======== Text ========

The Center for Chemical Process Safety
(CCPS), a directorate of the AIChE, was established in 1985 to intensity
development and dissemination of the latest scientific and engineering
practices for prevention and mitigation of catastrophic incidents
involving hazardous materials: advance the state-of-the-art of
engineering practices through research: and develop and encourage the use
of undergraduate curricula that will improve the safety knowledge and consciousness
of engineers.
Over 80 corporations from all segments of
the chemical and hydrocarbon process industries support the Center.
They select CCPS's projects relevant to improved process safety, they
furnish the processionals who give the Center's works technical direction
and substance, and they help fund the center. Since its founding,
CCPS has cosponsored several international, technical symposia, developed
training courses, undertaken research projects and published nine volumes
in it Guidelines series, the proceedings of five technical meetings
and teaching materials to help integrate process safety into undergraduate
chemical engineering programs. CCPS research projects now in
progress will yield new data for improved process safety.

======== Source material ========

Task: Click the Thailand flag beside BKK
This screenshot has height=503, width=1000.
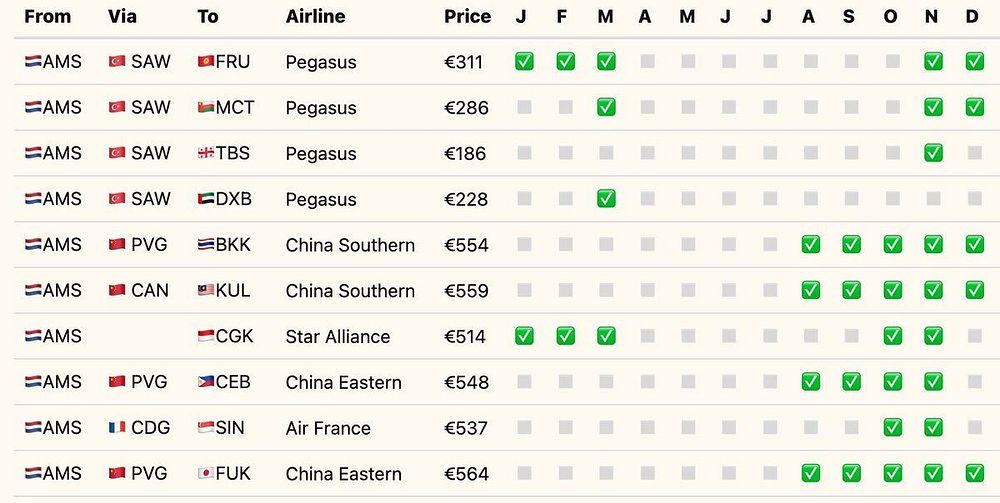Action: [207, 245]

========

**Objectives**
1: From the passage on the Center for Chemical Process Safety, copy the part that begins at the words "Over 80 corporations" and stops after "improved process safety.".
2: According to the passage on the Center for Chemical Process Safety, in what year was the Center established?
3: Continue the passage on the Center for Chemical Process Safety, starting after its last sentence.
The material comes from a separate source and has no connection to the passage on the Center for Chemical Process Safety.

**Expected responses**
1:
Over 80 corporations from all segments of
the chemical and hydrocarbon process industries support the Center.
They select CCPS's projects relevant to improved process safety, they
furnish the processionals who give the Center's works technical direction
and substance, and they help fund the center. Since its founding,
CCPS has cosponsored several international, technical symposia, developed
training courses, undertaken research projects and published nine volumes
in it Guidelines series, the proceedings of five technical meetings
and teaching materials to help integrate process safety into undergraduate
chemical engineering programs. CCPS research projects now in
progress will yield new data for improved process safety.

2: 1985

3:
Most CCPS books in print are written for
engineers in plant design and operations and address scientific techniques
and engineering practices. Some of the new books embody the philosophy
that successful process safety programs result from the committed and
active participation of managers at all levels and a systematic approach
to press safety that is an integral part of operations management.
The first of these, Guidelines for Technical Management of Chemical
Process Safety, is based on the best safety management systems in use
within industry and was written for middle and top managers. It
explains the twelve elements that must be considered in an effective
program to manage chemical process safety. The next in this series
of publications, Plant Guidelines for Technical Management of Chemical
Process Safety, is designed to be used by plant mangers and their
staff, and it provides more detail and examples of useful management
systems in these twelve elements.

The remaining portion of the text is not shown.